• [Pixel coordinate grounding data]
/---
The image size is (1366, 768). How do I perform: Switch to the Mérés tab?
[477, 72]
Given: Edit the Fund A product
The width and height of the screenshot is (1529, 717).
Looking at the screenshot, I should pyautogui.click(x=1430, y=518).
\---
• [REQUIRED ACTION] Could you write out all of the entries precisely as they stand?

• [ANSWER TO THIS TASK]
The image size is (1366, 768). How do I perform: Switch to the Mérés tab?
[477, 72]
Given: Edit the Fund A product
The width and height of the screenshot is (1529, 717).
Looking at the screenshot, I should pyautogui.click(x=1430, y=518).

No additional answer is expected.